Ângelo levantou-se então para brindar Augusto.
O conselheiro secundou-o, levando o copo aos lábios.
- Ah! o Sr. Augusto - disse Henrique, antes de beber e com certo tom de ironia. - Conheço: é uma ave rara destas imediações, que tem brios de cavaleiro errante sob umas aparências de filósofo.
- Brios de cavaleiro? - disse Ângelo, com vivacidade. - Inda isso não é tudo, Sr. Henrique; pode acrescentar: e alma de herói também.
- Pois dê-se-lhe também alma de herói, e, se for preciso, até consciência de santo. Vá à saúde da fénix! E bebeu.

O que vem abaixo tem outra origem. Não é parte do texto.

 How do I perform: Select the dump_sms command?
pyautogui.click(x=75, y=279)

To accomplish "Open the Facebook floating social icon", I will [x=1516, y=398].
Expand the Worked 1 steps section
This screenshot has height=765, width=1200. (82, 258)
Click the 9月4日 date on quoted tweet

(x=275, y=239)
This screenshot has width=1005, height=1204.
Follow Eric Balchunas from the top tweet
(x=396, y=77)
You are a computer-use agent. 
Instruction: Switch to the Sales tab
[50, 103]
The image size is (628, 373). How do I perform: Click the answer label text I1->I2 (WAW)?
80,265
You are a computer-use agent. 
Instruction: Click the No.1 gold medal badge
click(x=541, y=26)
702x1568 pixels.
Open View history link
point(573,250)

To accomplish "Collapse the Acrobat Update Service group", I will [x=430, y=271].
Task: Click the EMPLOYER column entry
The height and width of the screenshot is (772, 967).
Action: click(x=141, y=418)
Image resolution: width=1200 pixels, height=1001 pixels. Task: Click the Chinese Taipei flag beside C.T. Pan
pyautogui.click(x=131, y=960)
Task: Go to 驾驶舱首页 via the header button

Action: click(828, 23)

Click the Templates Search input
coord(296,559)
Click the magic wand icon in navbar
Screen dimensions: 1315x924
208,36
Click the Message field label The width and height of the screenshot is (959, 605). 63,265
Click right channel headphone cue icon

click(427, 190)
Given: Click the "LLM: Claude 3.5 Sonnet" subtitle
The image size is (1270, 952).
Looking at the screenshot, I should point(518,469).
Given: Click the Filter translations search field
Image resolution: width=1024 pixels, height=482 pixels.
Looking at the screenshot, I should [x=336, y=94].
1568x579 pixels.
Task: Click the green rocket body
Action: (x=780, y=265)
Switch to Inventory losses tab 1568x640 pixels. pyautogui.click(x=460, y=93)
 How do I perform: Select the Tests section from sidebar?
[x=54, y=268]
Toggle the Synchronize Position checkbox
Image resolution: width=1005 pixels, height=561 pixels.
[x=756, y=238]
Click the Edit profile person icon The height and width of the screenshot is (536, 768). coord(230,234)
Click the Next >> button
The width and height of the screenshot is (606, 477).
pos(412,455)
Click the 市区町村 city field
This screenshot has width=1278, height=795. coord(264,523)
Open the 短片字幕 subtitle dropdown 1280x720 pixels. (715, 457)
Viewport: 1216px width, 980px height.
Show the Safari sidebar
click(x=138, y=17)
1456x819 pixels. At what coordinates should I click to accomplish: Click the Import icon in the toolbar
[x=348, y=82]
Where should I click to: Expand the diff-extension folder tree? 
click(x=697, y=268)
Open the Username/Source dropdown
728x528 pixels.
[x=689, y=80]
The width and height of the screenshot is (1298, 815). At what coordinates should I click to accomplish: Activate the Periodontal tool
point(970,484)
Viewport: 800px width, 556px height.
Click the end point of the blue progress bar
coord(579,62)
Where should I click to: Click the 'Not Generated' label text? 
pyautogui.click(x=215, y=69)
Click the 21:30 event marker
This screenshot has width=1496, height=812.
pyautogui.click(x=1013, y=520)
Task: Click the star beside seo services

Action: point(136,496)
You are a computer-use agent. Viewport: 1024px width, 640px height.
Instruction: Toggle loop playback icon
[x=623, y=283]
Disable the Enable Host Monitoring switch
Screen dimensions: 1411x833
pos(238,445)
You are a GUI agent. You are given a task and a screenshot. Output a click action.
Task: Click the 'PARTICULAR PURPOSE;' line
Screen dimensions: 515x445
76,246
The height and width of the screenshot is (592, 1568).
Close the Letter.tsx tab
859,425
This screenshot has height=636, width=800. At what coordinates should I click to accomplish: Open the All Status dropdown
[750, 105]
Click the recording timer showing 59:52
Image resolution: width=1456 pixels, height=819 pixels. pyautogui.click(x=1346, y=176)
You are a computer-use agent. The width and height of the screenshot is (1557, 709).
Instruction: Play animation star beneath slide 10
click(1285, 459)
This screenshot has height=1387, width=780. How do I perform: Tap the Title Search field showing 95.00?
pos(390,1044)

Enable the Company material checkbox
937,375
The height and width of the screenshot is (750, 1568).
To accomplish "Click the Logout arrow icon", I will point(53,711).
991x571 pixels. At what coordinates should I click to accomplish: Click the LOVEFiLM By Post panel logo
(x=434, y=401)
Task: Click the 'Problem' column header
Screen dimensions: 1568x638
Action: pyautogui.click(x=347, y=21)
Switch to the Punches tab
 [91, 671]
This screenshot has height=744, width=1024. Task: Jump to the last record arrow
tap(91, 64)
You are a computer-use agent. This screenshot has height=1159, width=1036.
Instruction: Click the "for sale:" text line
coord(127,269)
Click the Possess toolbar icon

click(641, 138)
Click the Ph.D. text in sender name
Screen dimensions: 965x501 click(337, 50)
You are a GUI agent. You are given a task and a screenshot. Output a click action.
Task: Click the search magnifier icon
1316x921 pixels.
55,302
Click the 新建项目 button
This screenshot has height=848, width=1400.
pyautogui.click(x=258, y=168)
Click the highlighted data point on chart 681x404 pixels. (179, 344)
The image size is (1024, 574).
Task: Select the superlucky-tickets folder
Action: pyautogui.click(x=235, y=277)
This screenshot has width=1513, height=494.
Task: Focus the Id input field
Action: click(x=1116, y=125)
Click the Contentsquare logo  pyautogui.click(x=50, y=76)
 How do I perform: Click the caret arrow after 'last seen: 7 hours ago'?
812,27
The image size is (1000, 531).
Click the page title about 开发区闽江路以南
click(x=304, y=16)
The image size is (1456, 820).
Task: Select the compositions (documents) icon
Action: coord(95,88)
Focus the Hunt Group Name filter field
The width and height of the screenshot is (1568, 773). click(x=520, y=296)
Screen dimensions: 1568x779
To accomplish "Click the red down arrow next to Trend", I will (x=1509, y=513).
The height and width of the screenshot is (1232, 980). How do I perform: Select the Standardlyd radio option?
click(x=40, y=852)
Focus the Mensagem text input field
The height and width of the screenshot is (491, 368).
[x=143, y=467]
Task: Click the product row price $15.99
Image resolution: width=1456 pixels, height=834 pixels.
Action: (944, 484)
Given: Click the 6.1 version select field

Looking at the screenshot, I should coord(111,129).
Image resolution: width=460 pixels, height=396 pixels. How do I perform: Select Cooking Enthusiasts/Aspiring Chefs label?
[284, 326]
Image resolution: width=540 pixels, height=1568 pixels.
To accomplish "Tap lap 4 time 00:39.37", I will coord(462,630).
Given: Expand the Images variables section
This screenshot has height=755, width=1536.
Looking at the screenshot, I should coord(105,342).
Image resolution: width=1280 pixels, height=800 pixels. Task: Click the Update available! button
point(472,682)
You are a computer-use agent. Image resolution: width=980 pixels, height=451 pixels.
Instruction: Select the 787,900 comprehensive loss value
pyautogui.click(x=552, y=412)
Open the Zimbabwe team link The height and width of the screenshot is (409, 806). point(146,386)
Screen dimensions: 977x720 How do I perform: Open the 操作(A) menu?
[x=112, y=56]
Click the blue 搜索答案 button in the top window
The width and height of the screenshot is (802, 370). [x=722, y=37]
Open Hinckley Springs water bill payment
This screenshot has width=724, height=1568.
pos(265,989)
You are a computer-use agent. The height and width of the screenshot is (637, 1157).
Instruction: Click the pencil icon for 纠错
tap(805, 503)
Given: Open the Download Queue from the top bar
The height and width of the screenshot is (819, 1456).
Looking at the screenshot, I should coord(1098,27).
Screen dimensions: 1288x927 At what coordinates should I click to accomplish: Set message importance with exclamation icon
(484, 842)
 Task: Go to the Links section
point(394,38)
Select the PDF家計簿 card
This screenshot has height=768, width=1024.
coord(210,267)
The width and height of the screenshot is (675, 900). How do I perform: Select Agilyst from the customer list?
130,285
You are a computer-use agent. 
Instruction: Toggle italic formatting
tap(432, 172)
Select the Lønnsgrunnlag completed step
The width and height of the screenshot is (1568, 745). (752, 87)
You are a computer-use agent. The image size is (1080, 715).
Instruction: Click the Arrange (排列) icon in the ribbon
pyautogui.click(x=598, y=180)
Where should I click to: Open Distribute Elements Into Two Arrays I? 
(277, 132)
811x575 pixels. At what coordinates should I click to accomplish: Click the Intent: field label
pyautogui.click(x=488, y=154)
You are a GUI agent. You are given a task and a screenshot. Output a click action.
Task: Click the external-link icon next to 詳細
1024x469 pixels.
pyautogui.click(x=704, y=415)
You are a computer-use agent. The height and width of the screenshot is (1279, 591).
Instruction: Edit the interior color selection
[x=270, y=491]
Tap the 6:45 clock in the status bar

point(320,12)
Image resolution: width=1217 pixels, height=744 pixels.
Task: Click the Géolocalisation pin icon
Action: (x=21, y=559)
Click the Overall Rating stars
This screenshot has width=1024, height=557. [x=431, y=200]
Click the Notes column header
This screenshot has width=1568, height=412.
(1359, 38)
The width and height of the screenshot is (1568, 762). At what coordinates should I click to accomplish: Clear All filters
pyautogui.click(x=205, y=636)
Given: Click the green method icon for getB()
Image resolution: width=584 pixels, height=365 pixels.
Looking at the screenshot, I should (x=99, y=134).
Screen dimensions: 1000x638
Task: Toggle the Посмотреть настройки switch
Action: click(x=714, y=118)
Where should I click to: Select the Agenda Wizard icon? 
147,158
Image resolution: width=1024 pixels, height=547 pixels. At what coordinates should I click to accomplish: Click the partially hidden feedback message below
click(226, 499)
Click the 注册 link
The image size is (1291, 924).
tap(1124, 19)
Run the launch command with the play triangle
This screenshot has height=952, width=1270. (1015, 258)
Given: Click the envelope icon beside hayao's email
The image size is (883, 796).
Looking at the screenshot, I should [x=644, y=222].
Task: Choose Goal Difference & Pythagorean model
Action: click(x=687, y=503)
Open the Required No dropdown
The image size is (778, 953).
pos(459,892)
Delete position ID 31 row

Depois de pousar o copo, prosseguiu com o mesmo tom anterior:
- O que vejo é que é perigoso falar com a mais ligeira irreverência desta personagem; corre-se o risco de ver voltar contra o ímpio, que tanto ousa, os poderes conspirados do Céu e da Terra.
Bem; prometo acatar essa preciosidade.
- E creia - disse-lhe o conselheiro - que lhe é merecedor de toda a consideração. Augusto é um destes caracteres excepcionais que vivem à sombra de uma modéstia impenetrável e à sombra dela muitas vezes morrem. É necessário ter a vista muito exercitada nestas explorações de almas modestas, para descobrir uma assim.
- Felizmente para os míopes como eu - prosseguiu Henrique - elas fazem às vezes a fineza de se despojarem da sua timidez e de se mostrarem à luz. Não é verdade, prima Madalena?
- Que admira! - respondeu Madalena. - Bem oculto está o fogo na pederneira, primo Henrique, mas, percutindo-a, salta a faísca.
- Pobre rapaz! - notou a senhora de Alvapenha. - Aquilo nem parece deste tempo. O que eu não sei, primo Manuel, é por que ele se não resolveu a tomar ordens. Recusar o legado da D. Rosa!
- Não seja isso a dúvida. Ele sabe que, adoptando essa ou outra qualquer carreira, não lhe faltarão recursos para segui-la até o fim.